(Records from a pointing dataset)
━━━━

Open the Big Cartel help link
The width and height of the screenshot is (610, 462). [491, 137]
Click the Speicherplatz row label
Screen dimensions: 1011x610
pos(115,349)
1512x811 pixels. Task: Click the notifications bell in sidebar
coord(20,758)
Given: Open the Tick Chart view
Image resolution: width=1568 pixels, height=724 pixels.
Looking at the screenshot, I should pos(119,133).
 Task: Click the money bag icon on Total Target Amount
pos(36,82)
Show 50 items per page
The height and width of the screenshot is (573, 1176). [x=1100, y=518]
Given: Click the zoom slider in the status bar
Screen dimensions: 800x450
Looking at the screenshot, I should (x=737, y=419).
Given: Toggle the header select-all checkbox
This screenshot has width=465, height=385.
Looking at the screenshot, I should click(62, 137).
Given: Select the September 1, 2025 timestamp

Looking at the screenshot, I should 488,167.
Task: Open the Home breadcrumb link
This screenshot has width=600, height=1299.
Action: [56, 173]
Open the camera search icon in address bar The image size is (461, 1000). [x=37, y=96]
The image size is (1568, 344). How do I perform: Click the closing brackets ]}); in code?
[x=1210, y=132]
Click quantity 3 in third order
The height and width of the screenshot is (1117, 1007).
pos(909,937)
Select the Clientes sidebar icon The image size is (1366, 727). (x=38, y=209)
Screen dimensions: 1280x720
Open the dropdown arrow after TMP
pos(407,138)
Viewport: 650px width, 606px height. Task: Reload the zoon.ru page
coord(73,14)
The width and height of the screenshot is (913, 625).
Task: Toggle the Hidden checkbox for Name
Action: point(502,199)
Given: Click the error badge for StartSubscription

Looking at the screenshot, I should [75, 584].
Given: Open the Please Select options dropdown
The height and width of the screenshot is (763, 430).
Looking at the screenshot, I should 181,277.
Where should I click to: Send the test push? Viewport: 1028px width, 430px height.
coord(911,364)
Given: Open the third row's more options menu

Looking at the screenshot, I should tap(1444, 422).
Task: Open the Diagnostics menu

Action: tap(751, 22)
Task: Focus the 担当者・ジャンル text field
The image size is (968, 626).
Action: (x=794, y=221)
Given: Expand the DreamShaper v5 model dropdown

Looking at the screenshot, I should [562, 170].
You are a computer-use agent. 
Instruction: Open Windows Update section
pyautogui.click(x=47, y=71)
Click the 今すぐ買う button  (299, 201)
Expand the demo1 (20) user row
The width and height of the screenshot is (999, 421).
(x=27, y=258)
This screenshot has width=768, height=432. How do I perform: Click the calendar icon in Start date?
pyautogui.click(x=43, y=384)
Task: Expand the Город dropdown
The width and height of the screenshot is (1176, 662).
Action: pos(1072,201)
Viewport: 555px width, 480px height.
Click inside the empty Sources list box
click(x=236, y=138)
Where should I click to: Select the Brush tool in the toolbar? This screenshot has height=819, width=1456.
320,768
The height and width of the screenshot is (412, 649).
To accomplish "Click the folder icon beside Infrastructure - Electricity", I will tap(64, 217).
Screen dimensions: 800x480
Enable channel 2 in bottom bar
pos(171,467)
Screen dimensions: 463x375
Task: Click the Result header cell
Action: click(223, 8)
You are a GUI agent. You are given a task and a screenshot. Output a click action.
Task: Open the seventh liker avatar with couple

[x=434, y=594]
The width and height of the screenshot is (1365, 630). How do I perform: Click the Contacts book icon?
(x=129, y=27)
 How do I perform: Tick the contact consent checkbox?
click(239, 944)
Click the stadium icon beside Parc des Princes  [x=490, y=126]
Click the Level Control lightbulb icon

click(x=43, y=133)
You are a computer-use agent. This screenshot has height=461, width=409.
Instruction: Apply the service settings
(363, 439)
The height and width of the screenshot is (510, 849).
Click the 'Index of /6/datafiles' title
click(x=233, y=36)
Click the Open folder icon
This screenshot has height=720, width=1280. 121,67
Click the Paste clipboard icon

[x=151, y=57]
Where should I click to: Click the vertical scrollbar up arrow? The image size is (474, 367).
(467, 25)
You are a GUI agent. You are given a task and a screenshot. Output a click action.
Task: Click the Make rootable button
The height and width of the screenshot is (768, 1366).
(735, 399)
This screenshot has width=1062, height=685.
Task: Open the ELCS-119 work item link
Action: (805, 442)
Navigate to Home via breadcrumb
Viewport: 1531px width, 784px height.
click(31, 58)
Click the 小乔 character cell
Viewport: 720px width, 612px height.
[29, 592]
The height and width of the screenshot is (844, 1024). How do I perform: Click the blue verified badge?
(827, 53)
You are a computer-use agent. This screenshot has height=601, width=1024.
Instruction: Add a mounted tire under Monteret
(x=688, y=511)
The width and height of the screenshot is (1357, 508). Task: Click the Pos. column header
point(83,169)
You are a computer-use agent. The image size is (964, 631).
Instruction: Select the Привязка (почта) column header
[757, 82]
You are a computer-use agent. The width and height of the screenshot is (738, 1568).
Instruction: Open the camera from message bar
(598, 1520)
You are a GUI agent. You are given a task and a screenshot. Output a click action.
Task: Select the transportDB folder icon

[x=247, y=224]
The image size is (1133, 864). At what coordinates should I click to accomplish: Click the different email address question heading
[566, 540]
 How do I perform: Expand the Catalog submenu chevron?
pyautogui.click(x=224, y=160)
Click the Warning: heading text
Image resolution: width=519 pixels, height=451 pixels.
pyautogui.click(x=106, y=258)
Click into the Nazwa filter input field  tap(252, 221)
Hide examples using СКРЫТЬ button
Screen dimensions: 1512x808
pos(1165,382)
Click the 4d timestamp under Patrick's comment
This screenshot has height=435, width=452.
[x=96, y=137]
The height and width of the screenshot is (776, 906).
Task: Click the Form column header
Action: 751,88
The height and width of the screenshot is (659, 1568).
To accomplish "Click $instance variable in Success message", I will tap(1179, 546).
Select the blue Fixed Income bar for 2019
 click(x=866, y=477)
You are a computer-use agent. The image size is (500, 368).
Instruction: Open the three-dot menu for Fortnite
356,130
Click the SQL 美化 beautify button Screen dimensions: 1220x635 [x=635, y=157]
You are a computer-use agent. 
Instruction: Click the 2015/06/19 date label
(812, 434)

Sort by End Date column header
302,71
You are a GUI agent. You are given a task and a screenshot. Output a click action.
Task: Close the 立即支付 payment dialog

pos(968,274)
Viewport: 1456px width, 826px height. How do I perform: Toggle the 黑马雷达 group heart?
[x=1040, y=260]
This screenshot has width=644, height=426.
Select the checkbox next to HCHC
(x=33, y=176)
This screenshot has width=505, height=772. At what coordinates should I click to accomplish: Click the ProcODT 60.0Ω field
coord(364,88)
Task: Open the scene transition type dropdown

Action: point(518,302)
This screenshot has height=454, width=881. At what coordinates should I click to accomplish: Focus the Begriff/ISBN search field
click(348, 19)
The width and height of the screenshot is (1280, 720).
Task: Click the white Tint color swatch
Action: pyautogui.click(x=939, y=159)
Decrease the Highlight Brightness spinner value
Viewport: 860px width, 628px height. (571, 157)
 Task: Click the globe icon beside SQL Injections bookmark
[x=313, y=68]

━━━━

## Problem to work on
Echo the lines of the items exactly, starting with the line that contains "has height=461, width=409." and going on through the line that contains "[x=247, y=224]", with both of those lines included.

## In response
You are a computer-use agent. This screenshot has height=461, width=409.
Instruction: Apply the service settings
(363, 439)
The height and width of the screenshot is (510, 849).
Click the 'Index of /6/datafiles' title
click(x=233, y=36)
Click the Open folder icon
This screenshot has height=720, width=1280. 121,67
Click the Paste clipboard icon

[x=151, y=57]
Where should I click to: Click the vertical scrollbar up arrow? The image size is (474, 367).
(467, 25)
You are a GUI agent. You are given a task and a screenshot. Output a click action.
Task: Click the Make rootable button
The height and width of the screenshot is (768, 1366).
(735, 399)
This screenshot has width=1062, height=685.
Task: Open the ELCS-119 work item link
Action: (805, 442)
Navigate to Home via breadcrumb
Viewport: 1531px width, 784px height.
click(31, 58)
Click the 小乔 character cell
Viewport: 720px width, 612px height.
[29, 592]
The height and width of the screenshot is (844, 1024). How do I perform: Click the blue verified badge?
(827, 53)
You are a computer-use agent. This screenshot has height=601, width=1024.
Instruction: Add a mounted tire under Monteret
(x=688, y=511)
The width and height of the screenshot is (1357, 508). Task: Click the Pos. column header
point(83,169)
You are a computer-use agent. The image size is (964, 631).
Instruction: Select the Привязка (почта) column header
[757, 82]
You are a computer-use agent. The width and height of the screenshot is (738, 1568).
Instruction: Open the camera from message bar
(598, 1520)
You are a GUI agent. You are given a task and a screenshot. Output a click action.
Task: Select the transportDB folder icon

[x=247, y=224]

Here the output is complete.